Un ancien cadre radié de la DGED
Nommons Mehdi Hijaouy, un ancien cadre de la Direction générale des études et de la documentation (DGED), radié en 2010, également installé au Canada, et n’ayant plus ni fonction ni contact avec les services sécuritaires marocains depuis 15 ans. Cela ne l’empêche pas de clamer qu’il fait partie de l’entourage de «Sidna» et qu’il est de tous les déplacements du Souverain. Sauf que Mehdi Hijaouy est, en même temps, un révolutionnaire qui rêve de changement. Son «intervention» n’ayant rien apporté à la nièce de Jerando, il promet à ce dernier une bien meilleure alternative une fois qu’«on va prendre les rênes». Comprenez que le monsieur a tout un projet politique en tête. Comble de l’ubuesque, alors que Hijaouy se prévaut de tout savoir sur le sérail et les dossiers les plus secrets des services de renseignements, l’agitateur se vante des milliers de dollars récoltés sur les réseaux sociaux grâce aux vues générées par les balivernes dont l’abreuve sa source.

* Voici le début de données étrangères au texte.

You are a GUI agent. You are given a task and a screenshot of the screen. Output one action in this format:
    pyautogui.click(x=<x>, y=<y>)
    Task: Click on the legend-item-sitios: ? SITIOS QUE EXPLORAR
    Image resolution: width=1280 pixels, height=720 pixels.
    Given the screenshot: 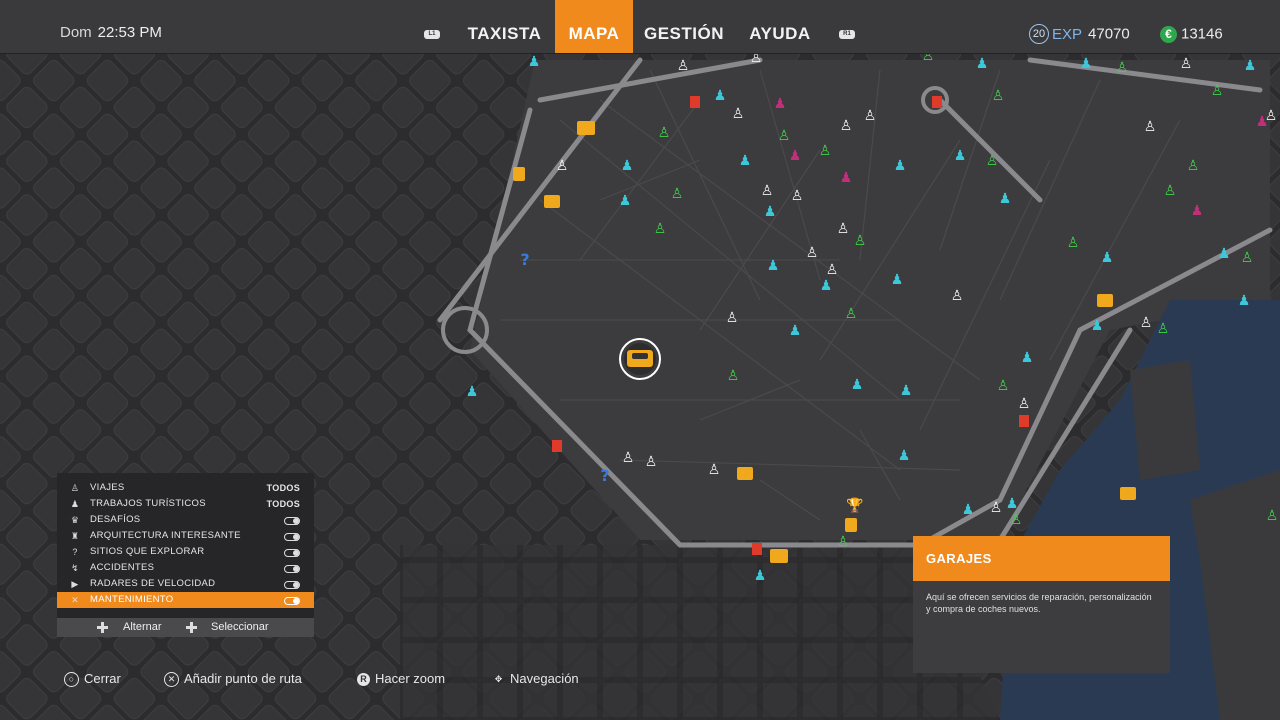 What is the action you would take?
    pyautogui.click(x=186, y=552)
    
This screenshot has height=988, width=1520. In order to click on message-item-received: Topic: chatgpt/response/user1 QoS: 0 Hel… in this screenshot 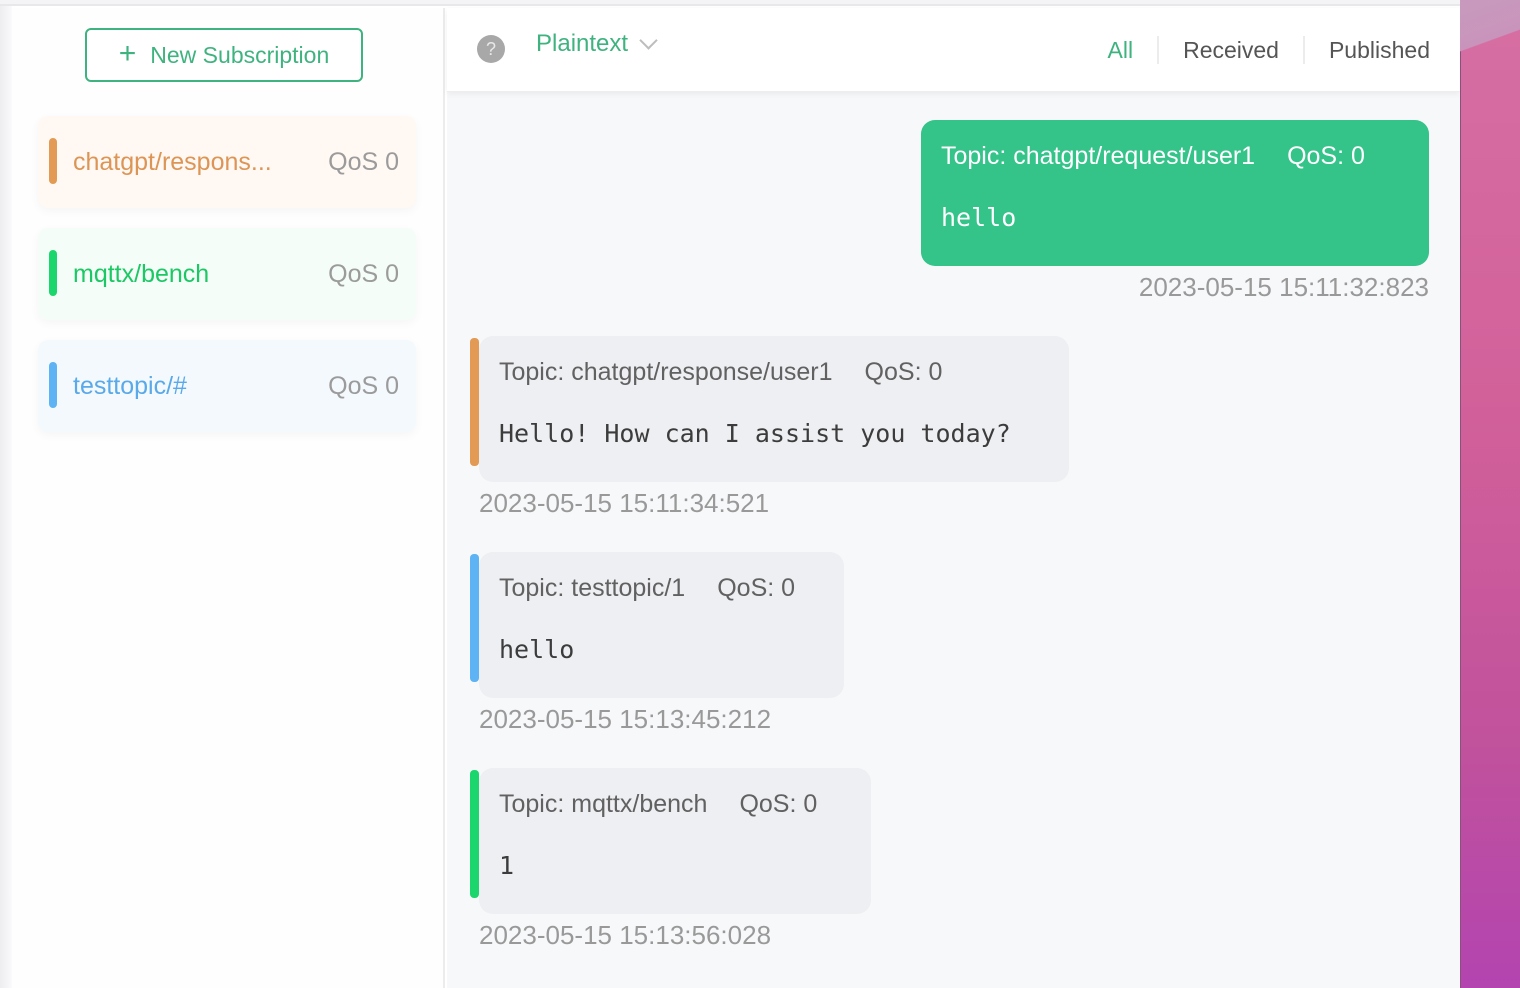, I will do `click(770, 428)`.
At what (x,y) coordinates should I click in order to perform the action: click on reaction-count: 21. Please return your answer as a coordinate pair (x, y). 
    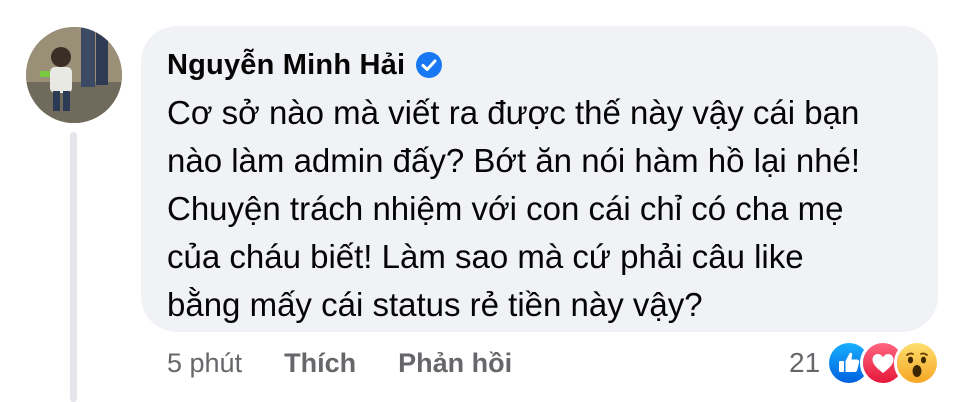
    Looking at the image, I should click on (805, 362).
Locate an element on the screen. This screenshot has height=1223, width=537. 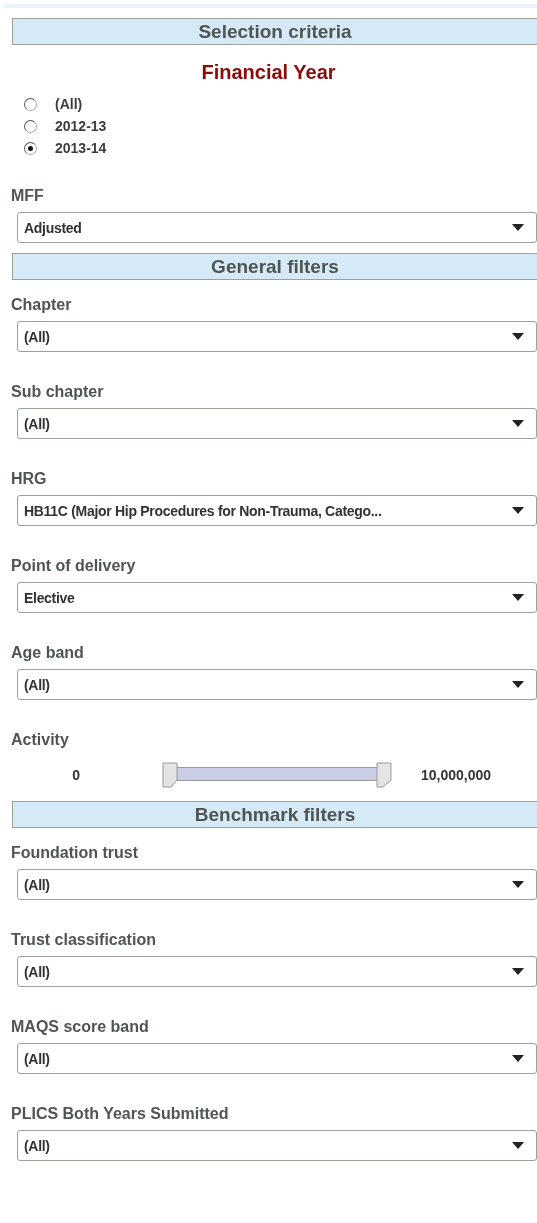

En effet, c’est à Mehdi Hijaouy que le youtubeur doit en partie ses récits rocambolesques sur le pouvoir et les services au Maroc. Notons son feuilleton interminable de vidéos sur la DGED. Le stock étant vraisemblablement épuisé, c’est vers la Direction générale de la surveillance du territoire (DGST) que le duo semble diriger ses racontars. Si le procédé est le même, il semble gagner en suspense, puisque même le Souverain et la famille royale n’y échappent pas. Le procureur du Roi souligne à ce titre que l’enquête préliminaire se poursuit avec d’autres personnes, placées actuellement en garde à vue dans les locaux de la BNPJ à Casablanca, pour leur implication présumée dans les actes précités. Pour Jerando et sa source, la chute risque d’être trivialement terre à terre.